Listeners familiar with the Quality Six through their initial Delmark record who are hoping for more of the same eclectic Swing-centered music on may be surprised by this sophomore effort. While the mutant strains of Swing that formed the core of their earlier group sound are still present in moderation, this time room is also made entirely different assemblage of varicolored influences. Snatches of lounge, exotica, surf, soul, rock and R&B all bubble up in the frothy pot of derivations the band routinely draws upon. Most noticeable is the ragged craggy edge attached to Bunn’s guitar and the crisp, cleanly articulated single note runs that made up his work on the debut effort are largely absent here. O’Donnell’s rough and tumble drums remain intact however and his malleable rhythms keep the Six’s slippery pistons firing on the majority of the tracks.

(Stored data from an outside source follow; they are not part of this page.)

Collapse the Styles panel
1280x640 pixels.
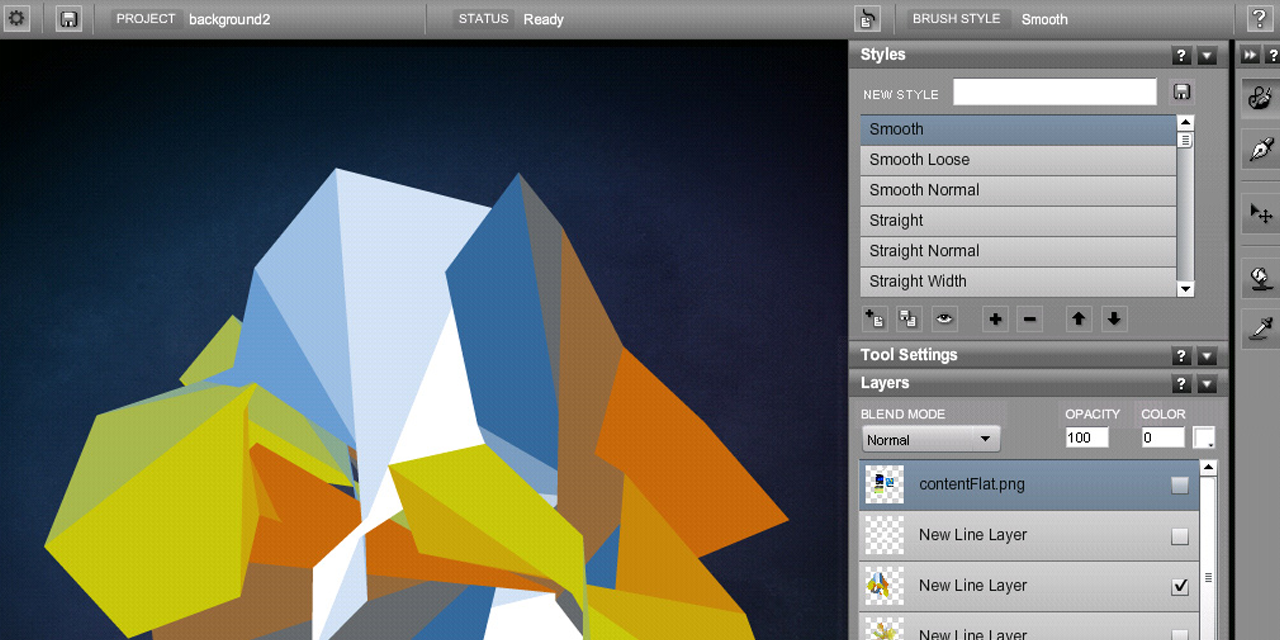coord(1207,55)
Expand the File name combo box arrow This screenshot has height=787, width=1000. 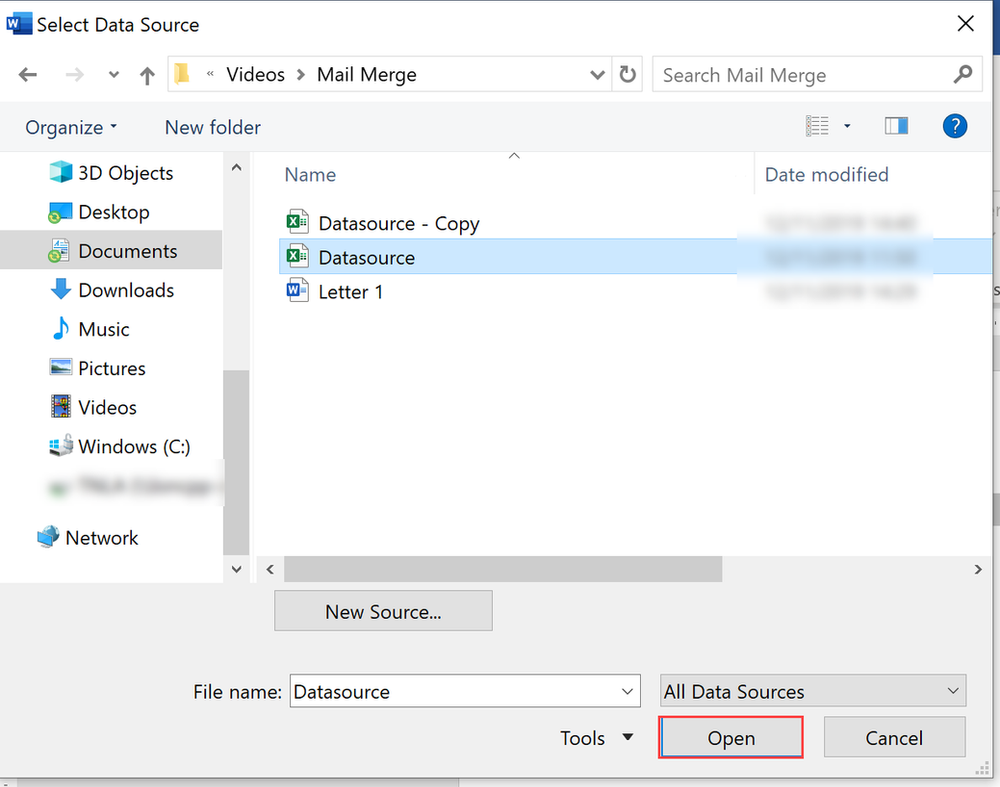click(628, 691)
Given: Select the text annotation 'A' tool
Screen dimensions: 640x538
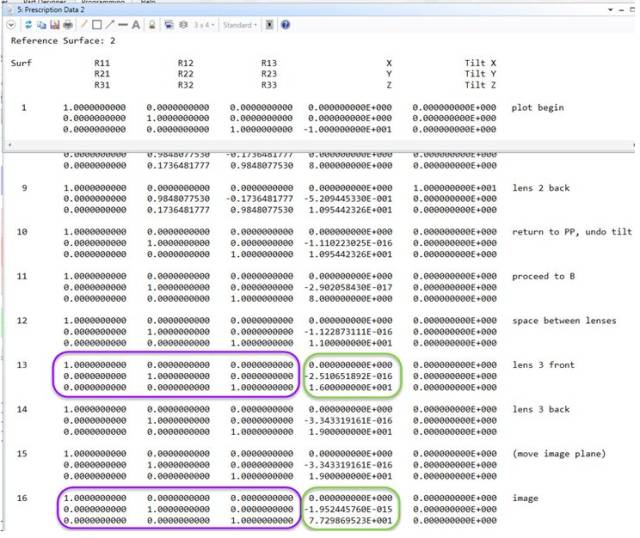Looking at the screenshot, I should coord(135,24).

The disc opens with a groover “She’s Got the Apples” and saunters slickly into the Django-tinged “Man Alive” that updates the Hot Club Du France ambience with amplified flourishes over a sea tidal press rolls. A lullaby of brushes and luminous chords surfaces on the languid “One Lonely Drum” and Bird’s crooning vocals lighten the mood and caress the lyrics on this, and several other tracks. There’s also a healthy nod to New Orleans street funeral sounds on several pieces that comprise what O’Donnell calls the Death Trilogy- “Oh, So Quietly He Went,” Tell Everyone I Said Goodbye” and “No More Oscar.”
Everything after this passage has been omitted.